→ AIM: Locate each of the lines below that contains the word "column" and copy those lines.

→ PROVIDED RECORDS:
#####
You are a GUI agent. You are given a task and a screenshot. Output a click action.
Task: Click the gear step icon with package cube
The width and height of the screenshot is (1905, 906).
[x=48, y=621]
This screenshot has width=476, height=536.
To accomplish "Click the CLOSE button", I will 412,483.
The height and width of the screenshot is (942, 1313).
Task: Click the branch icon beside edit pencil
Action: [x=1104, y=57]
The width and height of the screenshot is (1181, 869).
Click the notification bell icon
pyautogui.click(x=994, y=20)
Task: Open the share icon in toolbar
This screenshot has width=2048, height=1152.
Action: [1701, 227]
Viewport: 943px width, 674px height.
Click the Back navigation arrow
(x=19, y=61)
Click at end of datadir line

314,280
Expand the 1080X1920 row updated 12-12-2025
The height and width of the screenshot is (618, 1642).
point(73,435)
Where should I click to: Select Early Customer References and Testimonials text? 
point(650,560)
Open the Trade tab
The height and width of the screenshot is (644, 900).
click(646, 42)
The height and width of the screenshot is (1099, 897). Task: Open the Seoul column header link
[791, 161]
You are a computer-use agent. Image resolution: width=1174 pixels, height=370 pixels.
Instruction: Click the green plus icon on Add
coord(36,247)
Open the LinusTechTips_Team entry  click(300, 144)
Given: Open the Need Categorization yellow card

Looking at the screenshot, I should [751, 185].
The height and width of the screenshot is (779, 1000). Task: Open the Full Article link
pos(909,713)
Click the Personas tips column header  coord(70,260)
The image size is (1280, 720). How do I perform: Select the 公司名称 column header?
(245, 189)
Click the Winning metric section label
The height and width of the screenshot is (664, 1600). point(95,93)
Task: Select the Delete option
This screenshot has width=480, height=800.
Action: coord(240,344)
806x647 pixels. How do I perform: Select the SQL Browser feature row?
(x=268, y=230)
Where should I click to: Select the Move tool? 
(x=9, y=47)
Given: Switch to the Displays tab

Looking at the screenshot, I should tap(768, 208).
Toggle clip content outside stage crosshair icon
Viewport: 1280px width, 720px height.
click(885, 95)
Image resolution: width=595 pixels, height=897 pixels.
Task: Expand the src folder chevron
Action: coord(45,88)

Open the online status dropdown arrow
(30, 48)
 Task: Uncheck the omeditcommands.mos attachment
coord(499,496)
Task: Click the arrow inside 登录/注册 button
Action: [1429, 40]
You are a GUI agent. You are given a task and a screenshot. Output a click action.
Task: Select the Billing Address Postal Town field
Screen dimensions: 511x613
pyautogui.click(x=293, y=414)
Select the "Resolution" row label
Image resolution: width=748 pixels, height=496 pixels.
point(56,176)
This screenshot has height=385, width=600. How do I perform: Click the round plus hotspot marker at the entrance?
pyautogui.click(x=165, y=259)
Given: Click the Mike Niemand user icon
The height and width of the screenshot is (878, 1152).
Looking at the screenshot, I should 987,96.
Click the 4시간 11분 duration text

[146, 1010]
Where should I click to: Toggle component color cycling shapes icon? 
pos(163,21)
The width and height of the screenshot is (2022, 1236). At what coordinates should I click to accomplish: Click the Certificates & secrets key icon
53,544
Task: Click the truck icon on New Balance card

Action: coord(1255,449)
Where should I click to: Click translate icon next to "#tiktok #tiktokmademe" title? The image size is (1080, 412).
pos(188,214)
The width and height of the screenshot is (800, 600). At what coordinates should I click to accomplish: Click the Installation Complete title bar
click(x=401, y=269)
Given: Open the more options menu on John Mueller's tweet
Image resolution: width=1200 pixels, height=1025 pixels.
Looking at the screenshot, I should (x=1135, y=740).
#####
→ TASK RESPONSE:
The height and width of the screenshot is (1099, 897). Task: Open the Seoul column header link
Click the Personas tips column header  coord(70,260)
The image size is (1280, 720). How do I perform: Select the 公司名称 column header?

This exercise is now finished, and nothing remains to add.